- Opening Delimiter -
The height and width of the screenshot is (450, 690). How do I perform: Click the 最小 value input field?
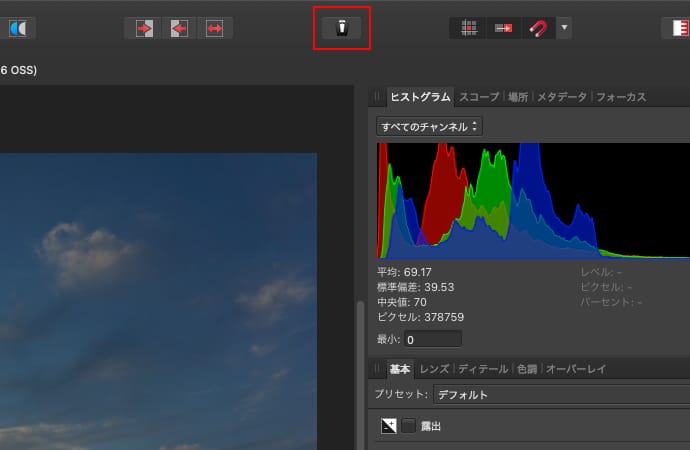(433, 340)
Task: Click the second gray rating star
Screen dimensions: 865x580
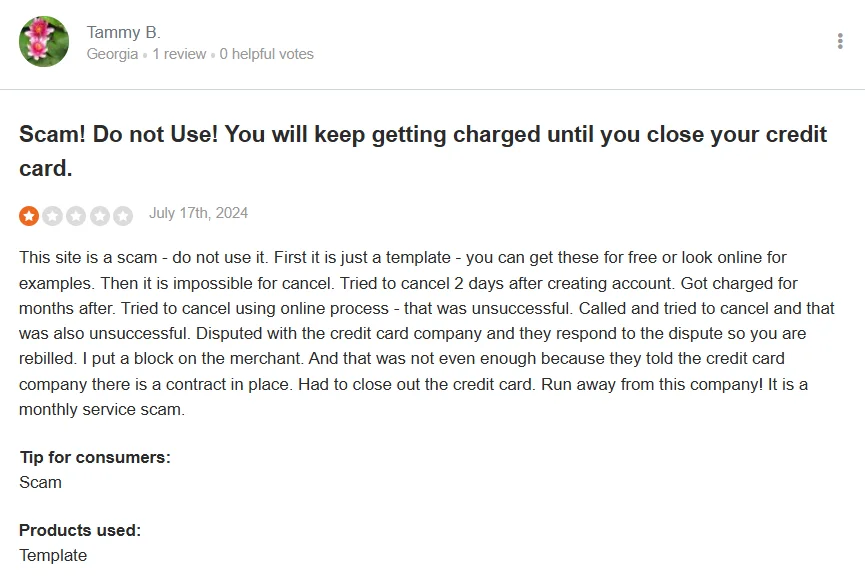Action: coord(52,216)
- Closing Delimiter -
> EXERCISE
Give back the material above exactly as it appears, minus the pictures.

> TASK SOLUTION
The height and width of the screenshot is (450, 690). How do I perform: Click the 最小 value input field?
(433, 340)
Task: Click the second gray rating star
Screen dimensions: 865x580
Action: coord(52,216)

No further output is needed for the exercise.